We recruited 594 consecutive coronary artery disease patients and excluded those who met exclusion criteria. After matching age and sex, 82 cases with MI and 82 controls were enrolled. Immunoglobulin G antibodies against H. pylori and IL-1 polymorphisms (IL-1 beta-511 base pairs and IL-1 receptor antagonist) were analyzed. We assessed high sensitivity C-reactive protein (hs-CRP) level and reactive hyperemia-peripheral arterial tonometry (RH-PAT) index (RHI) using the EndoPAT2000 system.

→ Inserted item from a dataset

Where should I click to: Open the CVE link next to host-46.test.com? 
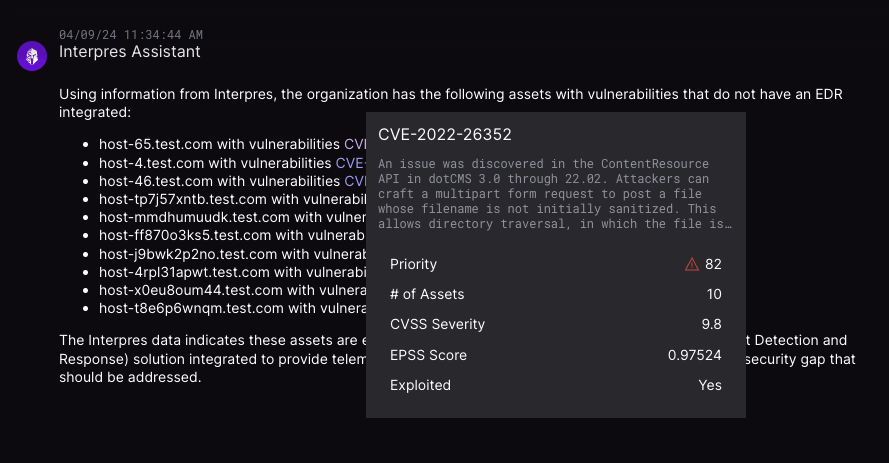tap(355, 181)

The simultaneous prevalence of H. pylori-seropositivity and IL-1 polymorphisms was 45.1% and 19.5% in the cases and controls, respectively (P = 0.001). H. pylori-positive patients with IL-1 polymorphisms showed significantly higher serum levels of natural logarithm of hs-CRP in the cases and controls (− 2.8 ± 1.0 vs. − 3.4 ± 0.6, respectively; P = 0.003 and − 2.8 ± 0.9 vs. − 3.2 ± 0.6, respectively; P = 0.02) and significantly lower levels of natural logarithm of RHI in the cases and controls (0.51 ± 0.13 vs. 0.61 ± 0.23, respectively; P = 0.039 and 0.47 ± 0.13 vs. 0.69 ± 0.23, respectively; P = 0.005). H. pylori-seropositivity with IL-1 polymorphisms was significantly associated with MI by logistic regression analysis (odds ratio, 4.83; 95% confidence interval, 1.99–11.7; P < 0.001).
H. pylori-positive patients with IL-1 polymorphisms showed higher levels of hs-CRP and lower levels of RHI, and were significantly correlated with the MI.